Julia Lin Obituary

Julia Lin Julia Chang Lin, a scholar of Chinese literature who brought a forgotten generation of women poets in China and a new generation of post-war Chinese women poets to a western audience, died on Thursday, Aug. 1, of complications from neuroendocrine cancer in New York City. She was 85.

At Washington, she developed her skills as a writer and translator of poetry. She spoke Mandarin, Shanghainese, an Amoy dialect (her summer language), English, Cantonese, French, Fukienese (her husband’s native tongue), and a bit of Japanese. One of her teachers, Theodore Roethke, liked one of her poems, “Song of the Crazy Monk,” so much that he mailed it off to the prominent literary journal Botteghe Oscure, which published it. It was Julia’s first publication. Her thesis advisor at UW was so impressed with her PhD thesis that he helped secure its publication as “Modern Chinese Poetry: An Introduction.”

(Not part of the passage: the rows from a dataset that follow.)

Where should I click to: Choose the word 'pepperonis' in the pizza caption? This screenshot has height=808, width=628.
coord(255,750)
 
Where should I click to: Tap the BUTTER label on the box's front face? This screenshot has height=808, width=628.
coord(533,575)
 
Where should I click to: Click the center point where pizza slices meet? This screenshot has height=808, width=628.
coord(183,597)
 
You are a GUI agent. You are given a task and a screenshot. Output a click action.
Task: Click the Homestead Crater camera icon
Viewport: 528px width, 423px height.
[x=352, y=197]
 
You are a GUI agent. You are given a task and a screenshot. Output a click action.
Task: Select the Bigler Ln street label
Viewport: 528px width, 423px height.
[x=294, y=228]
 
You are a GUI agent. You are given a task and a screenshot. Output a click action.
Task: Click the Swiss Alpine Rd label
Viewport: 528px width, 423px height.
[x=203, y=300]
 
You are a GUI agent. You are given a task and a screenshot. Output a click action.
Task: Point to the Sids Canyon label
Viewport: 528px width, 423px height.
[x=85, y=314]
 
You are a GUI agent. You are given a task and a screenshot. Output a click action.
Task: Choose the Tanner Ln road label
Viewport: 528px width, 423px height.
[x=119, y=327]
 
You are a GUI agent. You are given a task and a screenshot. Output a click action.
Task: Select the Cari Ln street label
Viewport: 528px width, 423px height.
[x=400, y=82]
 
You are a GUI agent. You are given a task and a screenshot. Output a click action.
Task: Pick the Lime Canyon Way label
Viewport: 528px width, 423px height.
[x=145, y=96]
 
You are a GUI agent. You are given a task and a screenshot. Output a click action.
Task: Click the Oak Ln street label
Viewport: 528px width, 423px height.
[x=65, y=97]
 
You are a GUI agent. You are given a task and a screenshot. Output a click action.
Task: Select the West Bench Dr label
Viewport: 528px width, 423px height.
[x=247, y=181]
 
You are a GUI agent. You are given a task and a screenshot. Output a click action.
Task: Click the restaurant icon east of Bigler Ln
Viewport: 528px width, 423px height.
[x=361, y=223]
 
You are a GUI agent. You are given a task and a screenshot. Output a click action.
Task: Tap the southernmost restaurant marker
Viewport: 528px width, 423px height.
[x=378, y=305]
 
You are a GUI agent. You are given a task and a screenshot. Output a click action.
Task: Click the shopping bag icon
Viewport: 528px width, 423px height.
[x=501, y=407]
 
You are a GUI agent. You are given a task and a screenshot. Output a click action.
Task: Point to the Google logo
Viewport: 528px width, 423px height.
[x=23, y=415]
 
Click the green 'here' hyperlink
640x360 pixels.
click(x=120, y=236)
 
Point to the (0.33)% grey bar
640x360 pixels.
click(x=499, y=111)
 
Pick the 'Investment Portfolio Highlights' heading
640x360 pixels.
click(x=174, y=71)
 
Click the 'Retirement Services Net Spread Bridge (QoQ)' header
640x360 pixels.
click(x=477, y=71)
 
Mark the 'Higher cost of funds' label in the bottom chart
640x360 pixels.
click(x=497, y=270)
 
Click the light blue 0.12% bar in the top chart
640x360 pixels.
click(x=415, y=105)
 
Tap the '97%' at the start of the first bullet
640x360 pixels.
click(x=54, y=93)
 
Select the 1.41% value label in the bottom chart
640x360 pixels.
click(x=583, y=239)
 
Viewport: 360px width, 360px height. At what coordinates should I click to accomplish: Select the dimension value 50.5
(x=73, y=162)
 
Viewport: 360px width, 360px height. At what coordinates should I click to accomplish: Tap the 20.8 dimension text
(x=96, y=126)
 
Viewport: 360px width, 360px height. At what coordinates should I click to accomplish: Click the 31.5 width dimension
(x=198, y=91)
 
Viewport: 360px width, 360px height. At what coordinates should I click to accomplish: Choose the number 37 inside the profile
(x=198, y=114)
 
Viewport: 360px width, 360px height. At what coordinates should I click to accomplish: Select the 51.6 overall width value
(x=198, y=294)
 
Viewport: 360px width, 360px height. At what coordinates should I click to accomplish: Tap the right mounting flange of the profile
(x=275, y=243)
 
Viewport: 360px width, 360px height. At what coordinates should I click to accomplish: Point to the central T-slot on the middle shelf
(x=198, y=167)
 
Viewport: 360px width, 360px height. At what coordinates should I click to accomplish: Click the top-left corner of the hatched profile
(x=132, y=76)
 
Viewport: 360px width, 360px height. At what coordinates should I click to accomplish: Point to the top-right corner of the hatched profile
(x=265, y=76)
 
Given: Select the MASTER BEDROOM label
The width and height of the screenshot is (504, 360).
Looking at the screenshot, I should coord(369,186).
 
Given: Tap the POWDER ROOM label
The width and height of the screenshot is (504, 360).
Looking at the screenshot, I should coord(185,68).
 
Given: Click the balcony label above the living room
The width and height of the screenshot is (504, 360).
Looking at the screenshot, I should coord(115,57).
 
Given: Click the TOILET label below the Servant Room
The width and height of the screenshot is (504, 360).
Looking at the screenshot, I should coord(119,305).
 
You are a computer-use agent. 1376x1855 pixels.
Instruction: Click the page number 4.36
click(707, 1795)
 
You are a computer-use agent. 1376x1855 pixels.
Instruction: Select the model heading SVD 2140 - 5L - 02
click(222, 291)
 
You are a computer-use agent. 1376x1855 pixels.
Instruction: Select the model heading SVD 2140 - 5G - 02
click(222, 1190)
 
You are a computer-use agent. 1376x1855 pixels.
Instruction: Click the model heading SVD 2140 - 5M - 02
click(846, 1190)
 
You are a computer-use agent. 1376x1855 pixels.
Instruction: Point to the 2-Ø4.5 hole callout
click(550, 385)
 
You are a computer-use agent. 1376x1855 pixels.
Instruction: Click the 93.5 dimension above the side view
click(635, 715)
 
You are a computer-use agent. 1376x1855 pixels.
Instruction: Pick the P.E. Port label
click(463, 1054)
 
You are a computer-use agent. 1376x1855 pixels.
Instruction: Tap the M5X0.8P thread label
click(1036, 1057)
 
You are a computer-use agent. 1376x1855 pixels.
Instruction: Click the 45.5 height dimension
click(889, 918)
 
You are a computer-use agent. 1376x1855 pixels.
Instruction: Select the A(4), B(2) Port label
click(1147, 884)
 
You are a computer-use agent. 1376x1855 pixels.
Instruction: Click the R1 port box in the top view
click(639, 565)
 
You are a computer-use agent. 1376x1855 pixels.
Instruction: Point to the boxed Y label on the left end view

Dr. Lin made groundbreaking contributions to the field of modern and contemporary Chinese poetry. “Modern Chinese Poetry: An Introduction,” completed shortly after the Nixon detente made visits to China possible, enabled her to go to China to gather poetic materials and small literary journals and produce pioneering scholarly/critical studies of modern and contemporary Chinese poetry. Lin became friends with many of these poets, including Shu-Ting, who was persecuted during the “anti-spiritual pollution” movement that was launched in 1983. Among the poets translated in her first book, was Ping Hsin and Lin Huiyin whose short lyric mini-poems were pioneering works in modern China. At Ohio University she helped inaugurate Chinese language courses and, in her courses and colloquiums, she was the one-person Asian Studies department, introducing students to “The Tale of Genji” and “Journey to the West.” After retiring in 1998, she continued to champion the works of women writers in China. Her four books have been influential in bringing recognition to, and appreciation of, Chinese women poets from mainland China and Taiwan.

She is survived by a daughter, Maya, the artist who created the Vietnam Veterans Memorial, and a son, Tan, a poet and English professor, both of New York City; a brother Ke-Heng of Beijing; a stepsister, Yining Zhang of Lawrenceville, N.J.; and three grandchildren, Ahn Churchouse Lin, Rachel Ming Wolf and India Lin Wolf.